• **ACTIVITY**
Every line below between the one holding "Substitution/Return Policies (292, 940)" and the one holding "[Suchfeld öffnen] (171, 24)", inclusive, should be copied exactly, and no other line.

"""

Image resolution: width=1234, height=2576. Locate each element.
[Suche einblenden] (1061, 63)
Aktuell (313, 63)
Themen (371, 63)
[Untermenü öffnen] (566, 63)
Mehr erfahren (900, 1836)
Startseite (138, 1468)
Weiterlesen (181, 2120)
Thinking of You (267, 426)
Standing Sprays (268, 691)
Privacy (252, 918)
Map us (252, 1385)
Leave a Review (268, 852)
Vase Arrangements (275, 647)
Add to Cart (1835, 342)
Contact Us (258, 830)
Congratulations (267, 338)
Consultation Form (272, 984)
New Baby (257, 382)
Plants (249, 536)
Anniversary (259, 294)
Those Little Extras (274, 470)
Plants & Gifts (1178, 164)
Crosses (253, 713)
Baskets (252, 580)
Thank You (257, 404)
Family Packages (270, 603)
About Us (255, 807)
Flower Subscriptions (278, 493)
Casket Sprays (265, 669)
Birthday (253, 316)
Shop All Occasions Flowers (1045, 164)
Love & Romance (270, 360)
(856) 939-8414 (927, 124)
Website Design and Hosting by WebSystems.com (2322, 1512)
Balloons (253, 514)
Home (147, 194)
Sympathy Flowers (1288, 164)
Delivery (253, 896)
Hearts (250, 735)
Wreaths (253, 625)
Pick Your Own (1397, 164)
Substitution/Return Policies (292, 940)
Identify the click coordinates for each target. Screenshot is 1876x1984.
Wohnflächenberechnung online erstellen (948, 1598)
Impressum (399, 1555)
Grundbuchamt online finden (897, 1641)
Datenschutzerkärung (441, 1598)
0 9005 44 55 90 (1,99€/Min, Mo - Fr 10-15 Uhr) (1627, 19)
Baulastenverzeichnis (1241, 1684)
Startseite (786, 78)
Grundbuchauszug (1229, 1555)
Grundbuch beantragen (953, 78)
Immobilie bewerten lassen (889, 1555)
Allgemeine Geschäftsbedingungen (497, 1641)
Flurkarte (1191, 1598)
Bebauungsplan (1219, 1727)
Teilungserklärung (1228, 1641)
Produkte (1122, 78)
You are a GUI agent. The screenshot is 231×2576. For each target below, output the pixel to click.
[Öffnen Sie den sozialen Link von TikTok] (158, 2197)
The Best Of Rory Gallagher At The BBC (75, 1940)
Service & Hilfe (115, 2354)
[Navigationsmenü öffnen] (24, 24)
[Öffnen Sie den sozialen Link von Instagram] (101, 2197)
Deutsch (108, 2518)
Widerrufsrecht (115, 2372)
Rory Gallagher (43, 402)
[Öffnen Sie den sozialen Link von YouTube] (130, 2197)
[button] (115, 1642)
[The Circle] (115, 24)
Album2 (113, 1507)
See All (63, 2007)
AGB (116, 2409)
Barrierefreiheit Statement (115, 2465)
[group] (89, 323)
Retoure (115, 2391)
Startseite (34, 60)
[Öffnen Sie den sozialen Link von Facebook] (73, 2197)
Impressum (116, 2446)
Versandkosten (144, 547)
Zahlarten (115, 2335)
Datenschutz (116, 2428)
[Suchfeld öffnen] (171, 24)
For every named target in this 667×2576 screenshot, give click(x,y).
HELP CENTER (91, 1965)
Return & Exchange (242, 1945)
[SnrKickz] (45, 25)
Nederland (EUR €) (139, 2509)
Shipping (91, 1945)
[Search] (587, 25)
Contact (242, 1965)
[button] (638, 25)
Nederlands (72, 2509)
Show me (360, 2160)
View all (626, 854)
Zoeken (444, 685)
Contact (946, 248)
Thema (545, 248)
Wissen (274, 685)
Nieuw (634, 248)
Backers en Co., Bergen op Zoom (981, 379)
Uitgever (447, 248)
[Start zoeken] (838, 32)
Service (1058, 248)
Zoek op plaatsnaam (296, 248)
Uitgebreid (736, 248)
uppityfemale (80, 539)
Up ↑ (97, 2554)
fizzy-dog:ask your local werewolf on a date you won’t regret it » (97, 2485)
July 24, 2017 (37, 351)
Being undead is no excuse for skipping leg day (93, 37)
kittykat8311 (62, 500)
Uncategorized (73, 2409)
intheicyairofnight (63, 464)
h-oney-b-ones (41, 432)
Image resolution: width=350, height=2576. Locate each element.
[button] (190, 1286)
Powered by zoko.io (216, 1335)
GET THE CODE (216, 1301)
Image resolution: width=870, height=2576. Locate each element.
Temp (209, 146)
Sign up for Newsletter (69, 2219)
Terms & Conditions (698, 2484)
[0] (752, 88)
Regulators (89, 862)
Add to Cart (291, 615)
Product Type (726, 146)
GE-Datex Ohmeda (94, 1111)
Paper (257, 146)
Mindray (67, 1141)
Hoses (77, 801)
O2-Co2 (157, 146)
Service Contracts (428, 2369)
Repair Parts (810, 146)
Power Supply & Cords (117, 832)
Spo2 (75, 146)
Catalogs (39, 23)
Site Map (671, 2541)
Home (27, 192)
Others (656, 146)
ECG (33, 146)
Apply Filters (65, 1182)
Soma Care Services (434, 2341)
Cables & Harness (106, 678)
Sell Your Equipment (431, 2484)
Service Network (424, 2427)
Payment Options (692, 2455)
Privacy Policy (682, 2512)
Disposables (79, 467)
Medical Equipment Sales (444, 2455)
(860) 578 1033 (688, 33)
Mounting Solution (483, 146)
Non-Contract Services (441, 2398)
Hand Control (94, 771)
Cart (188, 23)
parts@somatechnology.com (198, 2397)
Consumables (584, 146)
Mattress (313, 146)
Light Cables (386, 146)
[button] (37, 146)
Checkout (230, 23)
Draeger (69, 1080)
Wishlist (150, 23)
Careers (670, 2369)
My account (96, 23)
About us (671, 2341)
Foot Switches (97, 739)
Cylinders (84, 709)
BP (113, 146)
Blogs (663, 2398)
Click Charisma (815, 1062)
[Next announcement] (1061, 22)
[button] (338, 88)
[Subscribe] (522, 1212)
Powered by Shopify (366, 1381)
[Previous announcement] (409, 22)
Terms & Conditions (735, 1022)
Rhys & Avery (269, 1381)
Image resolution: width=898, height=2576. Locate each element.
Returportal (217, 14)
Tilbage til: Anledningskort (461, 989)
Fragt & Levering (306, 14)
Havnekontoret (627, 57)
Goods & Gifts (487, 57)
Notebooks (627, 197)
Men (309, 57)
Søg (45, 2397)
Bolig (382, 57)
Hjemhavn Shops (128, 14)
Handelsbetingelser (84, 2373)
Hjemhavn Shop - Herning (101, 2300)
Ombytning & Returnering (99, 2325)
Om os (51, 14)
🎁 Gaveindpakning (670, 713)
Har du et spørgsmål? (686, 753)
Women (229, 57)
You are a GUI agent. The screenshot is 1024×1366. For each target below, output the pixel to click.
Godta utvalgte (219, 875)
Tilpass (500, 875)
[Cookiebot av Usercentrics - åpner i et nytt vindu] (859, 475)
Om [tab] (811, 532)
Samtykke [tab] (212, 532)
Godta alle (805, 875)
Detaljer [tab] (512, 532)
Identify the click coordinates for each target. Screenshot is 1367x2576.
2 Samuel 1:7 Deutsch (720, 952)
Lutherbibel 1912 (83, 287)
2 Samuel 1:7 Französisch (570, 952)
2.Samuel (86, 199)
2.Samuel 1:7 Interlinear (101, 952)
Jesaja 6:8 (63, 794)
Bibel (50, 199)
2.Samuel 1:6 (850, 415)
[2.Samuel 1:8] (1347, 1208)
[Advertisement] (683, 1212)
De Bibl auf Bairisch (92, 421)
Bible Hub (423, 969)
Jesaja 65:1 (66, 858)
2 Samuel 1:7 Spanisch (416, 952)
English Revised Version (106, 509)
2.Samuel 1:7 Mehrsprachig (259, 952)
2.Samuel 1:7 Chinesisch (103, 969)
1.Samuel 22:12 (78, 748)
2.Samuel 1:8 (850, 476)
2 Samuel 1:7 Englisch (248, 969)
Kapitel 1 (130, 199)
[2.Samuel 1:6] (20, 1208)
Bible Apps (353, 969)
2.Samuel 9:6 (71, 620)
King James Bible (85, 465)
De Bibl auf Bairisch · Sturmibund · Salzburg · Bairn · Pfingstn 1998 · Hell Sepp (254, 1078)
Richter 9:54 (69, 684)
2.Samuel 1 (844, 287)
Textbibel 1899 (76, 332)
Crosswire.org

"""

• **SOLUTION FOR THIS EXERCISE**
Substitution/Return Policies (292, 940)
Identify the click coordinates for each target. Screenshot is 1876x1984.
Wohnflächenberechnung online erstellen (948, 1598)
Impressum (399, 1555)
Grundbuchamt online finden (897, 1641)
Datenschutzerkärung (441, 1598)
0 9005 44 55 90 (1,99€/Min, Mo - Fr 10-15 Uhr) (1627, 19)
Baulastenverzeichnis (1241, 1684)
Startseite (786, 78)
Grundbuchauszug (1229, 1555)
Grundbuch beantragen (953, 78)
Immobilie bewerten lassen (889, 1555)
Allgemeine Geschäftsbedingungen (497, 1641)
Flurkarte (1191, 1598)
Bebauungsplan (1219, 1727)
Teilungserklärung (1228, 1641)
Produkte (1122, 78)
You are a GUI agent. The screenshot is 231×2576. For each target below, output the pixel to click.
[Öffnen Sie den sozialen Link von TikTok] (158, 2197)
The Best Of Rory Gallagher At The BBC (75, 1940)
Service & Hilfe (115, 2354)
[Navigationsmenü öffnen] (24, 24)
[Öffnen Sie den sozialen Link von Instagram] (101, 2197)
Deutsch (108, 2518)
Widerrufsrecht (115, 2372)
Rory Gallagher (43, 402)
[Öffnen Sie den sozialen Link von YouTube] (130, 2197)
[button] (115, 1642)
[The Circle] (115, 24)
Album2 (113, 1507)
See All (63, 2007)
AGB (116, 2409)
Barrierefreiheit Statement (115, 2465)
[group] (89, 323)
Retoure (115, 2391)
Startseite (34, 60)
[Öffnen Sie den sozialen Link von Facebook] (73, 2197)
Impressum (116, 2446)
Versandkosten (144, 547)
Zahlarten (115, 2335)
Datenschutz (116, 2428)
[Suchfeld öffnen] (171, 24)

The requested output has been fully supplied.